Text ::
»»

Sterling hits 20-month low as parliament’s Brexit vote postponed
The pound traded at 90.7p against the euro as May addressed the House of Commons
Analysts said sterling’s weakness on Monday reflected concerns about Theresa May’s future as prime minister. Photograph: Emmanuel Dunand/AFP/Getty Images
Sterling tumbled to its weakest since April 2017 after prime minister Theresa May pulled a parliamentary vote on her Brexit deal with the European Union, panicking investors about deepening political uncertainty in Britain.
Mrs May said on Monday she was delaying the planned vote as her deal would probably be rejected “by a significant margin”. Colleagues had told Mrs May she faced a rout in the vote, that was set for Tuesday.
The move thrusts the UK’s exit from the European Union into turmoil, with possible options including a disorderly no-deal Brexit, another referendum on EU membership or a last-minute renegotiation of May’s deal with Brussels.
Mrs May said she would do all she could to secure further assurances from the EU on the so-called backstop arrangement, a crucial part of the deal bitterly opposed by many of her fellow Conservatives and opposition parties.

««

Data excerpt ::
»»

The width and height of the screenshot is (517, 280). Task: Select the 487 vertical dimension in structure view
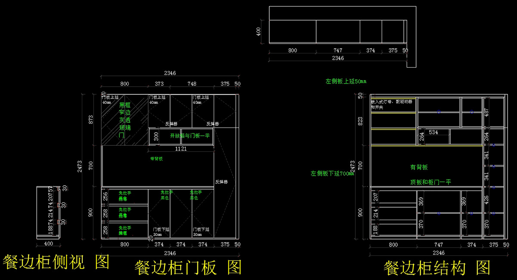click(486, 112)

««

Exercise requirements ::
[A] From the article on the pound's fall, reproduce everything from "The move thrusts" down to "deal with Brussels.".
[B] Answer these questions using the article on the pound's fall:
(i) At what price against the euro did the pound trade as May addressed the House of Commons?
(ii) On what day had the postponed vote been set to take place?
(iii) On which arrangement did May say she would seek further assurances from the EU?
[C] Summarize the article on the pound's fall in two sentences.

Written responses ::
[A]
The move thrusts the UK’s exit from the European Union into turmoil, with possible options including a disorderly no-deal Brexit, another referendum on EU membership or a last-minute renegotiation of May’s deal with Brussels.

[B]
(i) 90.7p
(ii) Tuesday
(iii) The so-called backstop arrangement

[C] Sterling fell to its weakest level since April 2017 after Theresa May pulled a parliamentary vote on her Brexit deal, which she said would probably be rejected by a significant margin. She said she would seek further assurances from the EU on the backstop arrangement, while the delay left possible options including a no-deal Brexit, another referendum or a last-minute renegotiation.